Thursday, March 24, 2016

The Effect-Size Puzzler

Effect sizes are bantered around as useful summaries of the data.  Most people think they are straightforward and obvious.  So if you think so, perhaps you won't mind a bit of a challenge?  Let's call it "The Effect-Size Puzzler," in homage to NPR's CarTalk.  I'll buy the first US winner a nice Mizzou sweatshirt (see here).  Standardized effect size please.

I have created a data set with 25 people each observing 50 trials in 2 conditions.  It's from a priming experiment.  It looks about like real data.  Here is the download.

The three columns are:

  • id (participant: 1...25)
  • cond (condition: 1,2)
  • rt (response time in seconds).  

There are a total of 2500 rows.

I think it will take you just a few moments to load it and tabulate your effect size for the condition effect.  Have fun.  Write your answer in a comment or write me an email.

I'll provide the correct answer in a blog next week.

HINT: If you wish to get rid of the skew and stabilize the variances, try the transform y=log(rt-.3)


jeromyanglim said...

# import data
rlong <- effectSizePuzzler

# aggregate to person by condition stats
r2long <- aggregate(rt ~ cond + id, rlong, mean)

means <- sapply(split(r2long$rt, r2long$cond), mean)
sds <- sapply(split(r2long$rt, r2long$cond), sd)

# difference in means using sd based on poooled variance
es <- diff(means) / sqrt(mean(sds^2))

round(es, 2)

# Answer
# d = .84

Jake Westfall said...

I am aware of 4 different and generally non-equivalent ways that people might commonly compute even just a d-like effect size for this dataset. (Let alone all the possibilities for variance-explained-type measures!) I've actually been meaning to blog about this, so I guess it's time I finally do so.

I think standardized effect sizes are generally a bad idea for data summary and meta-analytic purposes, but can be useful if you want to do a power analysis or define reasonably informative priors, but don't have previous experimental data.

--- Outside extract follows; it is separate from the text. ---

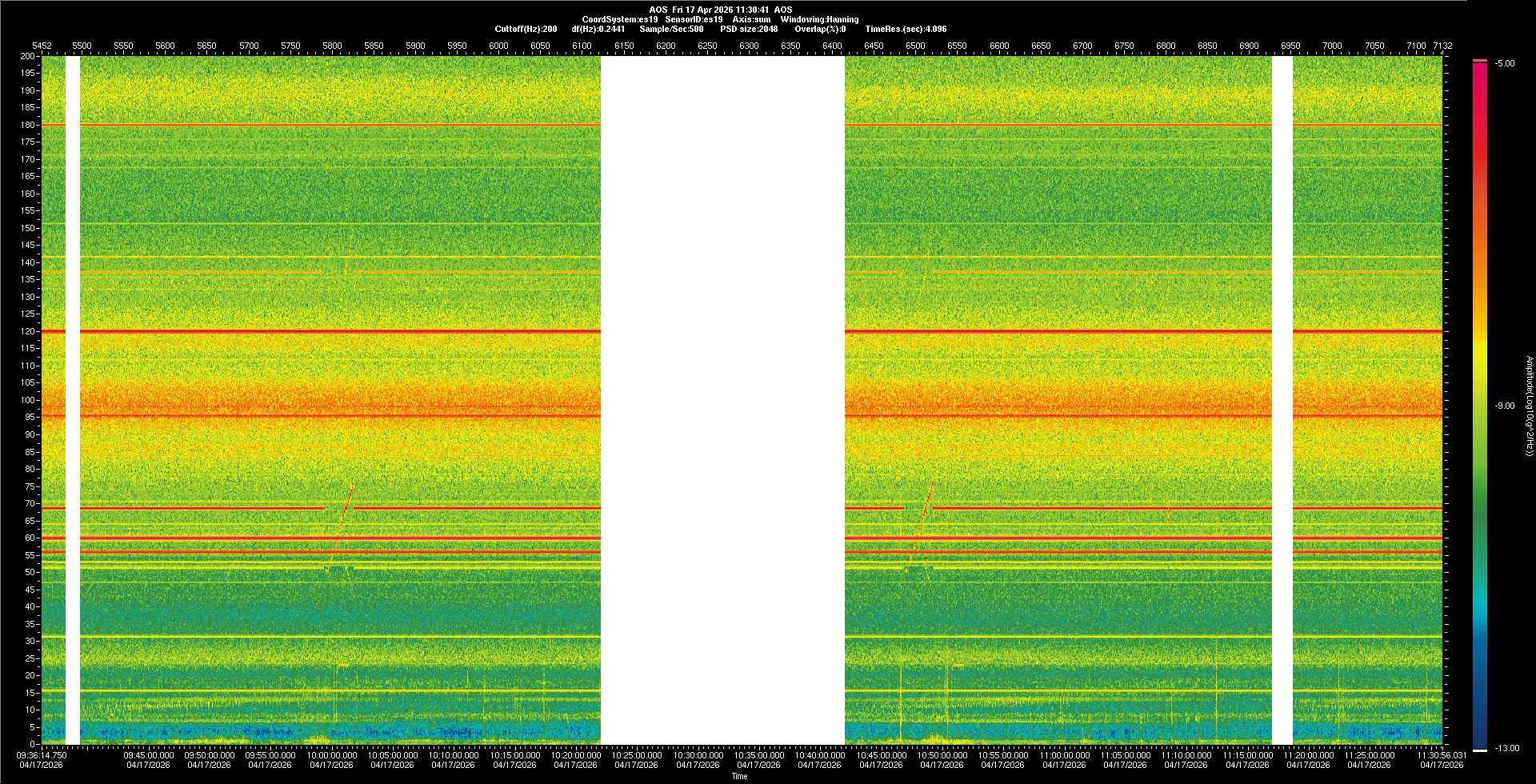Click the narrow white gap near 11:17
1536x784 pixels.
point(1282,400)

Anyway, of the possible ways to compute a d-like statistic here, I think the least crazy way is to use...wait for it...the classical definition of cohen's d. Crucially, this ignores information about the experimental design at hand -- it is always computed simply as the mean difference over the standard deviation of a single observation (pooled across conditions). In R that would look like:

with(df, diff(tapply(rt, cond, mean)) / sqrt(mean(tapply(rt, cond, var)))) # about .25

where df is the effectSizePuzzler data.frame. This differs from Jeremy Anglim's method, which first aggregates the responses within subject-by-condition, as well as from other possible approaches that I'll hopefully discuss in my blog post.

Simon Columbus said...

This looks like a mixed effects model would be appropriate; but I don't know of any methods that would provide effect sizes for individual fixed effects. So my answer would be: NA.

Jeff Rouder said...

Hi All, The answer is up!